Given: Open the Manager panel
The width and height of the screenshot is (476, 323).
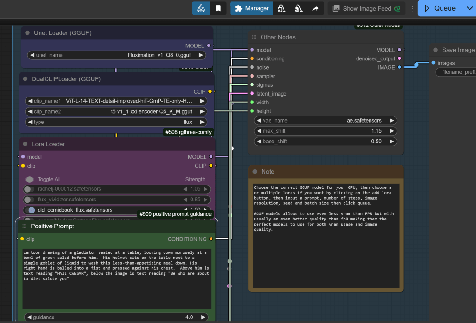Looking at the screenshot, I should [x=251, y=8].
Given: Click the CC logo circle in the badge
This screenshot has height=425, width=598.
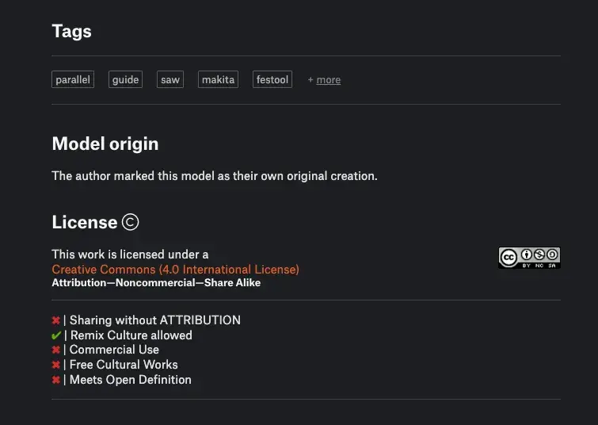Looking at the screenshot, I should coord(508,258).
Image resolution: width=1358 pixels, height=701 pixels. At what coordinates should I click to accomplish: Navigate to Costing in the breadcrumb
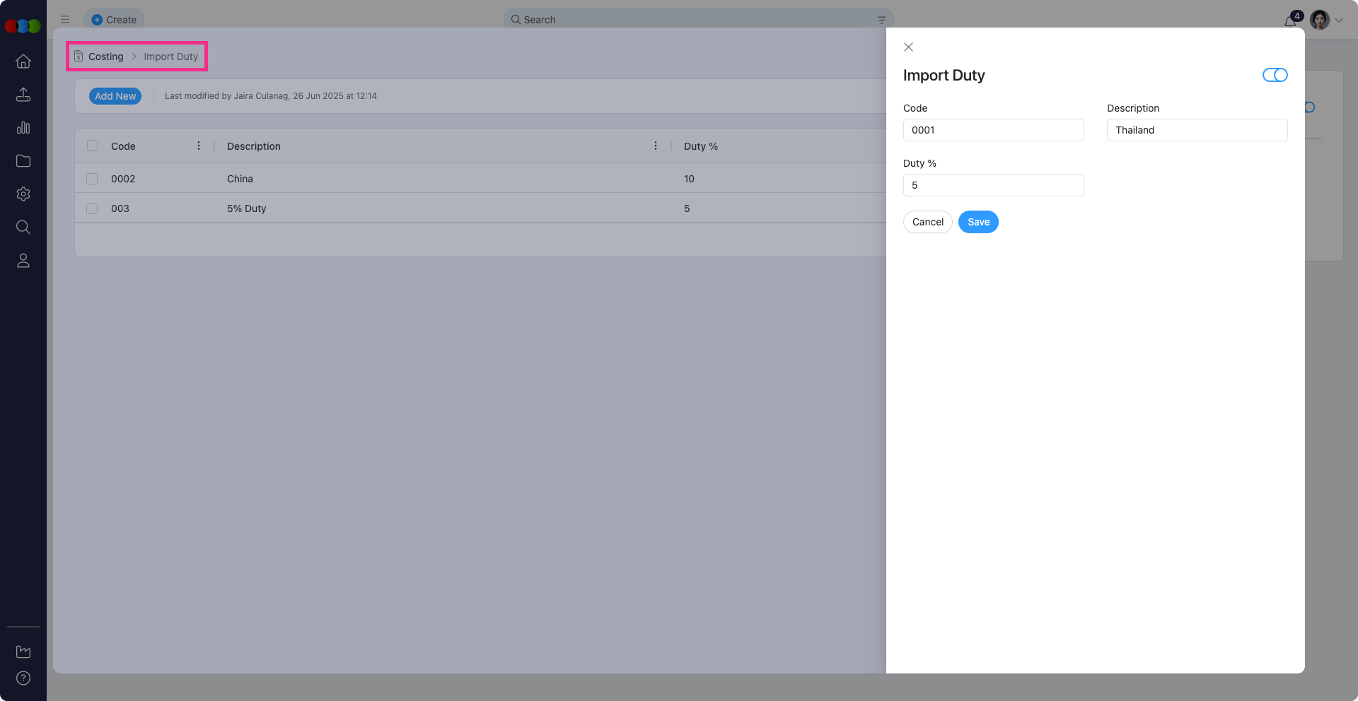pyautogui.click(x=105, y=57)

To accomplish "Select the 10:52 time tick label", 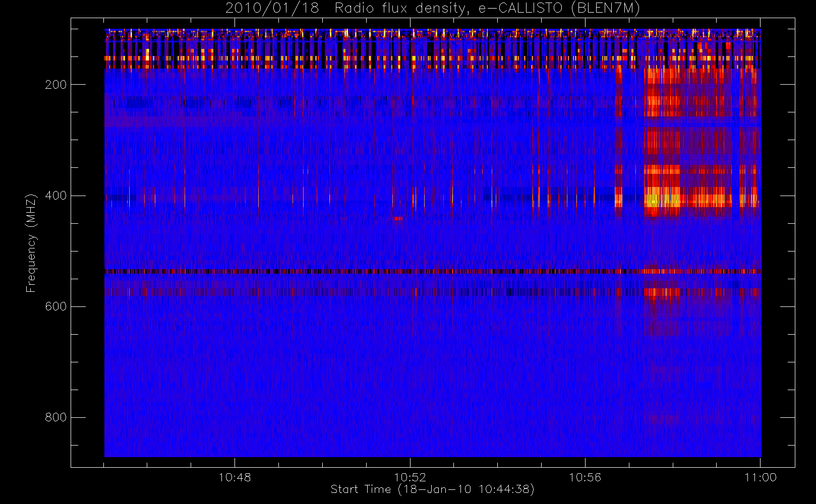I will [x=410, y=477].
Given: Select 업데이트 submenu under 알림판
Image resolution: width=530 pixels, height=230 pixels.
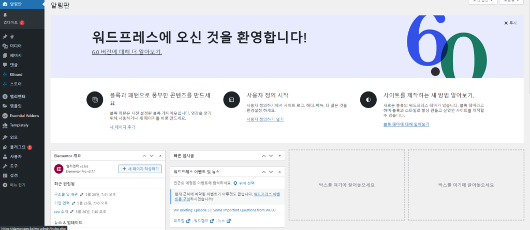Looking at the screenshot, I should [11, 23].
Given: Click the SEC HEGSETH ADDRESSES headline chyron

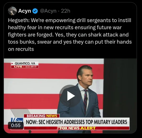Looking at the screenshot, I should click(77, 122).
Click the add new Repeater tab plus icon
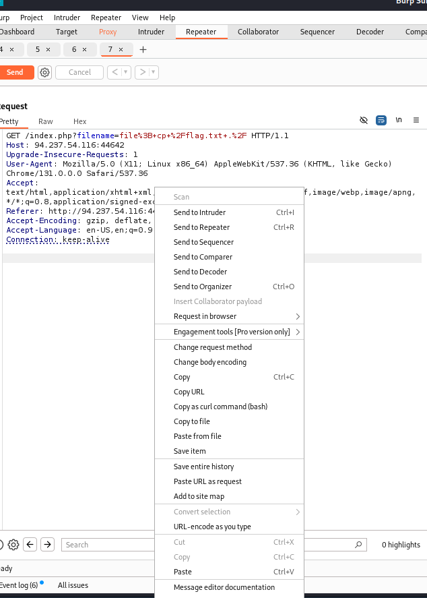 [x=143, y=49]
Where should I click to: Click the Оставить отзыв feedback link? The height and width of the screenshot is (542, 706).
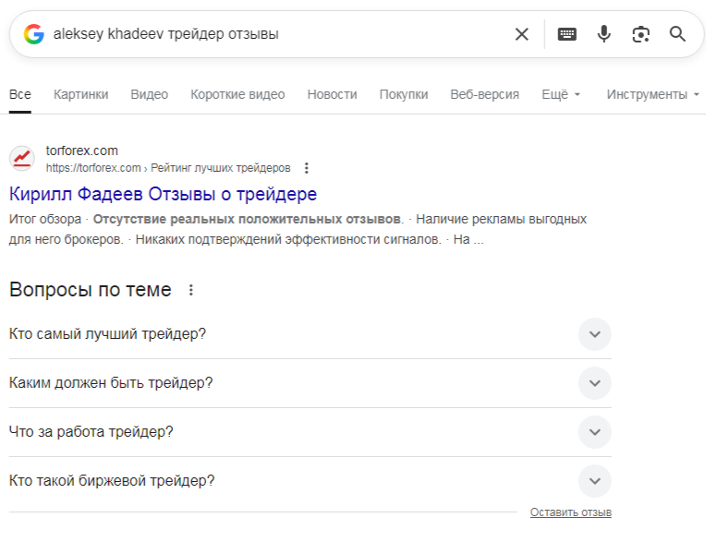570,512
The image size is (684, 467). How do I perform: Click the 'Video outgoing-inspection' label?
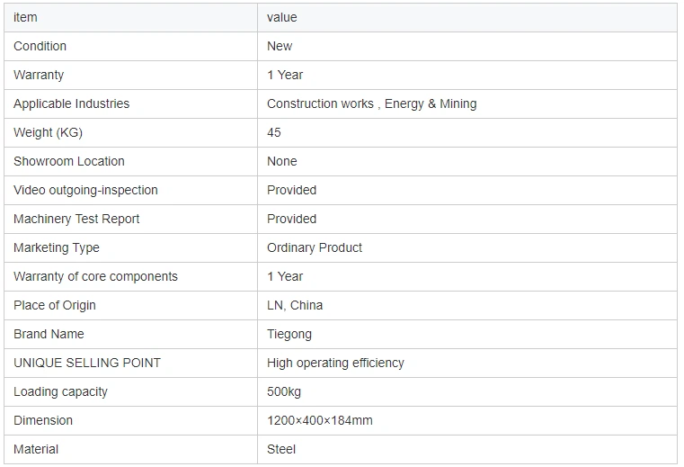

* * *

Write out again, exactly, each line from the one with "Given: Select 업데이트 submenu under 알림판" to the end of the entries. No pictures go in.

Given: Select 업데이트 submenu under 알림판
Image resolution: width=530 pixels, height=230 pixels.
Looking at the screenshot, I should [11, 23].
Given: Click the SEC HEGSETH ADDRESSES headline chyron

Looking at the screenshot, I should click(77, 122).
Click the add new Repeater tab plus icon
 [x=143, y=49]
Where should I click to: Click the Оставить отзыв feedback link? The height and width of the screenshot is (542, 706).
570,512
The image size is (684, 467). How do I perform: Click the 'Video outgoing-inspection' label?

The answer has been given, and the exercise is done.